Вижу его зимой, на вилле "Жаннет", в поздний час у приемника, слушающего радио английское, французское - ловит военные сводки о боях под Сталинградом: в памяти возникают Волга, Дон, знакомые места: летние, просторные поля, речные берега, розовые пароходы и рыбачьи лодки, но только теперь зима, там, должно быть, все в снегу, в дыму, идут черные танки, взлетает черными фонтанами земля. Иван Алексеевич тянется к портсигару, нервно закуривает папиросу. Волна переходит на немецкую станцию, немецкий диктор взахлеб на противном всю жизнь Бунину языке что-то явно брешет: мы!.. мы! мы!.. взяли, сбили, отбили! Как в кинохронике, он видит черные шеренги пленных, замерзших фашистов в бабьих платках, русских валенках, жалкий сброд, подгоняемый немногими русскими в полушубках, касках, с автоматами. Захлебы диктора тем более звучат брехней... Но так же мелькают кадры вдребезги, до кирпичей, разрушенного, обугленного, на фоне волжской застывшей глади Царицына (никак не выговаривался - Сталинград), нашим, ясно, тоже доставалось, и это отдавало болью в сердце.

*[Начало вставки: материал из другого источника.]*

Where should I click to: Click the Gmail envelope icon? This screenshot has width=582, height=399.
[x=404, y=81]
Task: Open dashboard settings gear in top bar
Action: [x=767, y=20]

Вижу его ладную элегантную фигуру, затянутую во фрак, растерянную улыбку, оглядку вскользь,- видимо, на кого-то из своих, в толпе таких же офраченных, сияющих господ, мундиров с эполетами и иконостасами орденов сплошь по пузу, женских оголенных или в палантинах плеч, шей, выстроенных причесок. Нобелевский лауреат Иван Алексеевич Бунин! Звездный час!..

Вижу его мальчиком, загорелым и синеглазым, влезшим на корявую ветвистую яблоню,- уселся там, в развилке ветвей, оглядывает простор сада и окрестность: поле вдали, еще далее - голубой лес; облака плывут куда-то, птицы куда-то летят. Куда?..

* Homage (фр.) С воздавать должное.

* По сообщению журналиста Дм. Черкасского.